[START THE INPUT]

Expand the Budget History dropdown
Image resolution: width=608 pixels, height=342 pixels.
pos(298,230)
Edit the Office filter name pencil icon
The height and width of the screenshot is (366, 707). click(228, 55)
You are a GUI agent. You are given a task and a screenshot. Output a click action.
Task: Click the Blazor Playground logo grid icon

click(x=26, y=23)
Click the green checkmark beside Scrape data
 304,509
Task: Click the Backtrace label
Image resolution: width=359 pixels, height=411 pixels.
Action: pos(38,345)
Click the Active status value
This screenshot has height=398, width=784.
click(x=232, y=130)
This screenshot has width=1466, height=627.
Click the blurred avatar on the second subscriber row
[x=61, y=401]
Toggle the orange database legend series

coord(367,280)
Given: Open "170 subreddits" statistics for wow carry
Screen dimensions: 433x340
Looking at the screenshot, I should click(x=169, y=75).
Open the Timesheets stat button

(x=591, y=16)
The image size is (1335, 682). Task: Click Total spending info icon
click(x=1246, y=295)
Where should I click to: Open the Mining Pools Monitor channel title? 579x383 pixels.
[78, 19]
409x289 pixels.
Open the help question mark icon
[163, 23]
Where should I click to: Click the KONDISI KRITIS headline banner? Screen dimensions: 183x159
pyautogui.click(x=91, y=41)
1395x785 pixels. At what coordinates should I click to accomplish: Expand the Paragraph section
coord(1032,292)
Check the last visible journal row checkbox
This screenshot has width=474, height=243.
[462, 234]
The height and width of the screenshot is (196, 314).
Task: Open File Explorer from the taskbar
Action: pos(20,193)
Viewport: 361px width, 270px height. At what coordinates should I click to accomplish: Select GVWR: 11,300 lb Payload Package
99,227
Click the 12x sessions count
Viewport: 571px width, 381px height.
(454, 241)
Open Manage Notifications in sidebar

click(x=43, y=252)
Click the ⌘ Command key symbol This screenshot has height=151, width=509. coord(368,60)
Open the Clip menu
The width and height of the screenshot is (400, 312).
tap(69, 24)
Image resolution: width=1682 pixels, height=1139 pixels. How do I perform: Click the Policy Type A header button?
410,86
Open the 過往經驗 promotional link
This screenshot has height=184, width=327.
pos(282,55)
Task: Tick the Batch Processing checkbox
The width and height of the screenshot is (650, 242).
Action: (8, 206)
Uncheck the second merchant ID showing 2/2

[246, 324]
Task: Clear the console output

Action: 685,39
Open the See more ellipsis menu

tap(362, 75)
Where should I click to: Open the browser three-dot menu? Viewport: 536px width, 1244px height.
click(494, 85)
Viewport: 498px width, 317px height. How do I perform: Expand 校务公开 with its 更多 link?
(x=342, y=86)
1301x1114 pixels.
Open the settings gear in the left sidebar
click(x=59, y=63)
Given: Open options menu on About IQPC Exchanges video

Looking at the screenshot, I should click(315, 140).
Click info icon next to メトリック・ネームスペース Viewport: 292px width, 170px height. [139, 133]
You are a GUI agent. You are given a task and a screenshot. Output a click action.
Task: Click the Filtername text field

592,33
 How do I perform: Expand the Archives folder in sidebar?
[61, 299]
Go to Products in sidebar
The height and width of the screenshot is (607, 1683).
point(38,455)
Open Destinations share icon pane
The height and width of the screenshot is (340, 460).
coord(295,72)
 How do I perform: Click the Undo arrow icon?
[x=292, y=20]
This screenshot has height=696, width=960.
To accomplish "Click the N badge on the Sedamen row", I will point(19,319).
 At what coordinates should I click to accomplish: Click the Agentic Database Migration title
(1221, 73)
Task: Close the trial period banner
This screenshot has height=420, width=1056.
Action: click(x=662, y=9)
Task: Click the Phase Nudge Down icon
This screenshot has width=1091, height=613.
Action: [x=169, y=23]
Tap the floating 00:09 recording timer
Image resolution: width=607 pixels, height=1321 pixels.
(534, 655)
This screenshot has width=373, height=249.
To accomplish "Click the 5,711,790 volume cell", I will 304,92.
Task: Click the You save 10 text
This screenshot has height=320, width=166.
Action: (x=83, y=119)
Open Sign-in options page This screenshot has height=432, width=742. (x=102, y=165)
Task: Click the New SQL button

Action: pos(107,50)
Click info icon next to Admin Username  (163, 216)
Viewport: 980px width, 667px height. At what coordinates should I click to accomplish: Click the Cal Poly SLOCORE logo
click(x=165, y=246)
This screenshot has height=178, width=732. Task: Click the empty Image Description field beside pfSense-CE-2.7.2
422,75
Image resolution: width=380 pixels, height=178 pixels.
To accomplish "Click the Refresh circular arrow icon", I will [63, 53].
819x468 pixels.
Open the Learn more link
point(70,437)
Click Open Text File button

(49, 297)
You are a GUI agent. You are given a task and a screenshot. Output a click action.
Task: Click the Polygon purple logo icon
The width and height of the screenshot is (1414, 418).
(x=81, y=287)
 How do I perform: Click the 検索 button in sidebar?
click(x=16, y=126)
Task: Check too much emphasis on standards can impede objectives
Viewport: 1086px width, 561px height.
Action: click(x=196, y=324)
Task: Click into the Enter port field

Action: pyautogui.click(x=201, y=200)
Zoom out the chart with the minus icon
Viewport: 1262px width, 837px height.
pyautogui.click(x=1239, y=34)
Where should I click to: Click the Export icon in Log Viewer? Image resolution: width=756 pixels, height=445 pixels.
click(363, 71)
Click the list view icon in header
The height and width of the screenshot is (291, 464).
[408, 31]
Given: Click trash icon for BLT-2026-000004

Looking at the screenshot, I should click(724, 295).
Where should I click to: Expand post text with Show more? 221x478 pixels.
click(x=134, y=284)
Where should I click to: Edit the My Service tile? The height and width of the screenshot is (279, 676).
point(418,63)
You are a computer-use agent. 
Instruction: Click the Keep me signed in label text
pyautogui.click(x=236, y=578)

[END THE INPUT]

> [EXERCISE GOAL] Copy out all of the records above word for word.

> [EXERCISE RESULT]
Expand the Budget History dropdown
Image resolution: width=608 pixels, height=342 pixels.
pos(298,230)
Edit the Office filter name pencil icon
The height and width of the screenshot is (366, 707). click(228, 55)
You are a GUI agent. You are given a task and a screenshot. Output a click action.
Task: Click the Blazor Playground logo grid icon

click(x=26, y=23)
Click the green checkmark beside Scrape data
 304,509
Task: Click the Backtrace label
Image resolution: width=359 pixels, height=411 pixels.
Action: pos(38,345)
Click the Active status value
This screenshot has height=398, width=784.
click(x=232, y=130)
This screenshot has width=1466, height=627.
Click the blurred avatar on the second subscriber row
[x=61, y=401]
Toggle the orange database legend series

coord(367,280)
Given: Open "170 subreddits" statistics for wow carry
Screen dimensions: 433x340
Looking at the screenshot, I should click(x=169, y=75).
Open the Timesheets stat button

(x=591, y=16)
The image size is (1335, 682). Task: Click Total spending info icon
click(x=1246, y=295)
Where should I click to: Open the Mining Pools Monitor channel title? 579x383 pixels.
[78, 19]
409x289 pixels.
Open the help question mark icon
[163, 23]
Where should I click to: Click the KONDISI KRITIS headline banner? Screen dimensions: 183x159
pyautogui.click(x=91, y=41)
1395x785 pixels. At what coordinates should I click to accomplish: Expand the Paragraph section
coord(1032,292)
Check the last visible journal row checkbox
This screenshot has width=474, height=243.
[462, 234]
The height and width of the screenshot is (196, 314).
Task: Open File Explorer from the taskbar
Action: pos(20,193)
Viewport: 361px width, 270px height. At what coordinates should I click to accomplish: Select GVWR: 11,300 lb Payload Package
99,227
Click the 12x sessions count
Viewport: 571px width, 381px height.
(454, 241)
Open Manage Notifications in sidebar

click(x=43, y=252)
Click the ⌘ Command key symbol This screenshot has height=151, width=509. coord(368,60)
Open the Clip menu
The width and height of the screenshot is (400, 312).
tap(69, 24)
Image resolution: width=1682 pixels, height=1139 pixels. How do I perform: Click the Policy Type A header button?
410,86
Open the 過往經驗 promotional link
This screenshot has height=184, width=327.
pos(282,55)
Task: Tick the Batch Processing checkbox
The width and height of the screenshot is (650, 242).
Action: (8, 206)
Uncheck the second merchant ID showing 2/2

[246, 324]
Task: Clear the console output

Action: 685,39
Open the See more ellipsis menu

tap(362, 75)
Where should I click to: Open the browser three-dot menu? Viewport: 536px width, 1244px height.
click(494, 85)
Viewport: 498px width, 317px height. How do I perform: Expand 校务公开 with its 更多 link?
(x=342, y=86)
1301x1114 pixels.
Open the settings gear in the left sidebar
click(x=59, y=63)
Given: Open options menu on About IQPC Exchanges video

Looking at the screenshot, I should click(315, 140).
Click info icon next to メトリック・ネームスペース Viewport: 292px width, 170px height. [139, 133]
You are a GUI agent. You are given a task and a screenshot. Output a click action.
Task: Click the Filtername text field

592,33
 How do I perform: Expand the Archives folder in sidebar?
[61, 299]
Go to Products in sidebar
The height and width of the screenshot is (607, 1683).
point(38,455)
Open Destinations share icon pane
The height and width of the screenshot is (340, 460).
coord(295,72)
 How do I perform: Click the Undo arrow icon?
[x=292, y=20]
This screenshot has height=696, width=960.
To accomplish "Click the N badge on the Sedamen row", I will point(19,319).
 At what coordinates should I click to accomplish: Click the Agentic Database Migration title
(1221, 73)
Task: Close the trial period banner
This screenshot has height=420, width=1056.
Action: click(x=662, y=9)
Task: Click the Phase Nudge Down icon
This screenshot has width=1091, height=613.
Action: [x=169, y=23]
Tap the floating 00:09 recording timer
Image resolution: width=607 pixels, height=1321 pixels.
(534, 655)
This screenshot has width=373, height=249.
To accomplish "Click the 5,711,790 volume cell", I will 304,92.
Task: Click the You save 10 text
This screenshot has height=320, width=166.
Action: (x=83, y=119)
Open Sign-in options page This screenshot has height=432, width=742. (x=102, y=165)
Task: Click the New SQL button

Action: pos(107,50)
Click info icon next to Admin Username  (163, 216)
Viewport: 980px width, 667px height. At what coordinates should I click to accomplish: Click the Cal Poly SLOCORE logo
click(x=165, y=246)
This screenshot has height=178, width=732. Task: Click the empty Image Description field beside pfSense-CE-2.7.2
422,75
Image resolution: width=380 pixels, height=178 pixels.
To accomplish "Click the Refresh circular arrow icon", I will [63, 53].
819x468 pixels.
Open the Learn more link
point(70,437)
Click Open Text File button

(49, 297)
You are a GUI agent. You are given a task and a screenshot. Output a click action.
Task: Click the Polygon purple logo icon
The width and height of the screenshot is (1414, 418).
(x=81, y=287)
 How do I perform: Click the 検索 button in sidebar?
click(x=16, y=126)
Task: Check too much emphasis on standards can impede objectives
Viewport: 1086px width, 561px height.
Action: click(x=196, y=324)
Task: Click into the Enter port field

Action: pyautogui.click(x=201, y=200)
Zoom out the chart with the minus icon
Viewport: 1262px width, 837px height.
pyautogui.click(x=1239, y=34)
Where should I click to: Click the Export icon in Log Viewer? Image resolution: width=756 pixels, height=445 pixels.
click(363, 71)
Click the list view icon in header
The height and width of the screenshot is (291, 464).
[408, 31]
Given: Click trash icon for BLT-2026-000004

Looking at the screenshot, I should click(724, 295).
Where should I click to: Expand post text with Show more? 221x478 pixels.
click(x=134, y=284)
Where should I click to: Edit the My Service tile? The height and width of the screenshot is (279, 676).
point(418,63)
You are a computer-use agent. 
Instruction: Click the Keep me signed in label text
pyautogui.click(x=236, y=578)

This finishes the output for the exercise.